Quote of the Day

7.20.2007

Friday Poetry: Skerryvore by RL Stevenson


Skerryvore (from the Gaelic Sgeir Mhor meaning big rock) is an scrap of land off the west coast of Scotland. In 1844 a lighthouse was built there; in 1885 Robert Lewis Stevenson published A Child's Garden of Verses which included these two poems:


Skerryvore
For love of lovely words, and for the sake
Of those, my kinsmen and my countrymen,
Who early and late in the windy ocean toiled
To plant a star for seamen, where was then
The surfy haunt of seals and cormorants:
I, on the lintel of this cot, inscribe
The name of a strong tower.

Skerryvore: The Parallel

Here all is sunny, and when the truant gull
Skims the green level of the lawn, his wing
Dispetals roses; here the house is framed
Of kneaded brick and the plumed mountain pine,
Such clay as artists fashion and such wood
As the tree-climbing urchin breaks.

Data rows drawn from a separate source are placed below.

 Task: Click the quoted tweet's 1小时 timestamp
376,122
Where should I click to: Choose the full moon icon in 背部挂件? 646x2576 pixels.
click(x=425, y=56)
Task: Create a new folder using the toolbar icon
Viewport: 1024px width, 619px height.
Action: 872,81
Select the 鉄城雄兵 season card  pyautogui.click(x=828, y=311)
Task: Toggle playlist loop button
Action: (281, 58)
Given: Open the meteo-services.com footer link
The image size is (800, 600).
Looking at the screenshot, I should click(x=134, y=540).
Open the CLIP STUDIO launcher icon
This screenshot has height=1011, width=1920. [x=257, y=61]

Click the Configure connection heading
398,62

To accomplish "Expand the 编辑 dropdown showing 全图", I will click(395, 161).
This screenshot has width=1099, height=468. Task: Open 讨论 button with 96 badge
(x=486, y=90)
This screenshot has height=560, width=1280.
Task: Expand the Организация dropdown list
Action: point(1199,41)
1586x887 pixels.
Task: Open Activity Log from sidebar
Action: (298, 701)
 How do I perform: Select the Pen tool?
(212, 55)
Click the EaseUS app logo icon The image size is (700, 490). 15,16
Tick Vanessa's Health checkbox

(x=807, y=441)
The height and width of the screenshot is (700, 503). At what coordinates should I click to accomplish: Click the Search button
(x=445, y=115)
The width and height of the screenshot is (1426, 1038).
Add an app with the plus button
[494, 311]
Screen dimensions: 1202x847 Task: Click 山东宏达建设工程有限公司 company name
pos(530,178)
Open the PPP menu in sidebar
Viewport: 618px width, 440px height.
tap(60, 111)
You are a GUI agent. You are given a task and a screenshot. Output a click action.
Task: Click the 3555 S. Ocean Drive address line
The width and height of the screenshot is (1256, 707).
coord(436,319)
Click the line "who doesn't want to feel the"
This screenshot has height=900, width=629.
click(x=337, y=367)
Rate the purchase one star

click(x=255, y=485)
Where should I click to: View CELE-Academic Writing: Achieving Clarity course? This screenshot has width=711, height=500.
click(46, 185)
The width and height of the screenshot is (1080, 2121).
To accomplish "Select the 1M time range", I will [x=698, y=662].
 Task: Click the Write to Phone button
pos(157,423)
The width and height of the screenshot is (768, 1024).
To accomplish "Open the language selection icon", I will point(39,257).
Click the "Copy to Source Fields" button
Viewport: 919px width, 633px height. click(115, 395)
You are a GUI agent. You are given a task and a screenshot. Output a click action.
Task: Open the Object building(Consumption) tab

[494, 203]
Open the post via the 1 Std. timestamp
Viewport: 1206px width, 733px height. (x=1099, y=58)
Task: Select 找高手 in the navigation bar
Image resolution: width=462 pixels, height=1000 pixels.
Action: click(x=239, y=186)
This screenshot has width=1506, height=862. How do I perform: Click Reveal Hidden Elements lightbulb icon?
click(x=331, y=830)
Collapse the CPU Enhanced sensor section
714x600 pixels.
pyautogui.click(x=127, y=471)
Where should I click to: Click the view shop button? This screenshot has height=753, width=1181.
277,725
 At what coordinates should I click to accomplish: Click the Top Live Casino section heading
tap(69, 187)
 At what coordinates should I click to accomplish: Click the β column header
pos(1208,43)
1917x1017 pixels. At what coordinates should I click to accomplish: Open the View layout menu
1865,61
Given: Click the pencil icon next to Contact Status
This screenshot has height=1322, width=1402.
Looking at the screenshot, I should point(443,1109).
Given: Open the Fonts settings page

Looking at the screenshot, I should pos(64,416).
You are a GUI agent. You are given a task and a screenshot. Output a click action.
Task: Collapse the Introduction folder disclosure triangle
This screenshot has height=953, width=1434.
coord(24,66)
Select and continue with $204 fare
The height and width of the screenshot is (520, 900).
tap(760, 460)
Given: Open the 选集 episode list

But there
Eternal granite hewn from the living isle
And dowelled with brute iron, rears a tower
That from its wet foundation to its crown
Of glittering glass, stands, in the sweep of winds,
Immovable, immortal, eminent.
~Robert Lewis Stevenson


edited on 8/3 to add that the lighthouse was designed by Alan Stevenson, Robert Lewis' uncle.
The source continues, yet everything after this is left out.